I have also put this question, but shorter in the ask an apolist forum. However, I need a quick response, so I am open to more advice. My brother loves me and I love him. However he has been in and out of trouble including trying to offer to pay half to have his own child, my niece or nephew killed. I am upset because he told my mom this, because his girlfriend confided in my mom first. Otherwise he was planning not to tell his parents, his girlfriend told her.
I want to confront him, but I really want to tell him how dissappointed I am in him. He has had other children and already one of his girlfriends had an abortion, because she lied to my mom and said she was going to have the baby. Then she turned around and took an abortion pill. I cried about that child.

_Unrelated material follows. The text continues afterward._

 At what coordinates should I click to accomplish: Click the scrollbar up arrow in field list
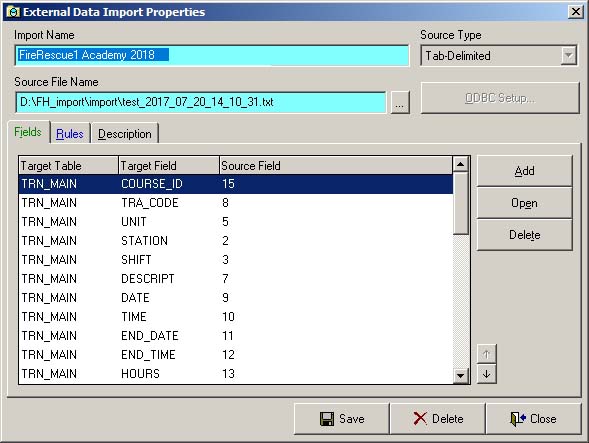pos(461,164)
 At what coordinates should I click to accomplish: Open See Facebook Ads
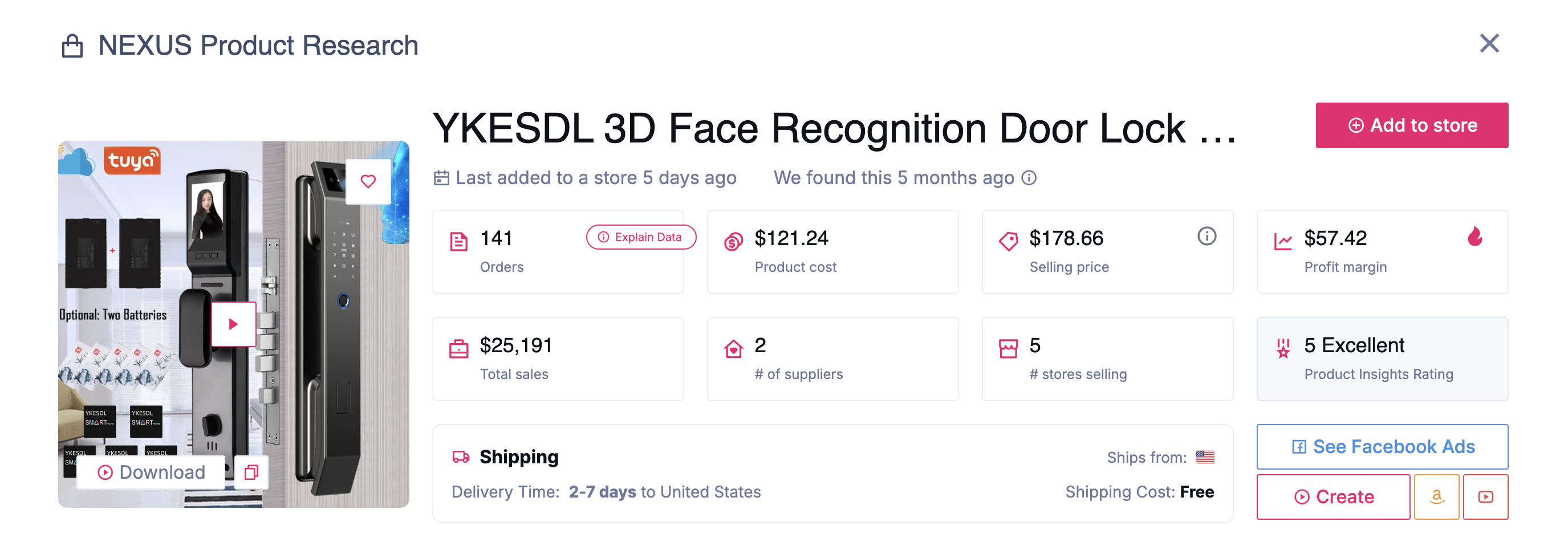point(1382,447)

My brother does have one boy who is alive, thanks to God and one child who died in his mom’s womb (not by abortion). Who knows how many times he could have offered to pay half to have any other children of his killed. I am disgusted and I don’t know how not to cry about this. Yet I know my brothers soul is in danger and I thought I talked to him about how wrong aiding in abortion was, yet he doesn’t seem to understand. His girlfriend, my mom and I did talk to, about her keeping the baby or giving the baby up for adoption. She says she wants to keep the baby. I told her I was upset with my brother for basically not encouraging her to keep her child and she told me that he looks up to me, and not to say anything that would make him think that I hate him. I have to say this is an overwhelming situation and I don’t like being in it. I have been dealing with my family and overwhelming situations for a while now and it is stressing me out. My prayer life is getting compromised and I feel like I should pray more now than ever before, but all I want to do is cry. I am not very strong anymore and I need to be, but how?Each situation seems to wear me down more and more and I don’t know what to do. God is there, but I think I am having some kind of unreasonable darkness surrounding my mind. May the Blessed Mother take possession of my mind.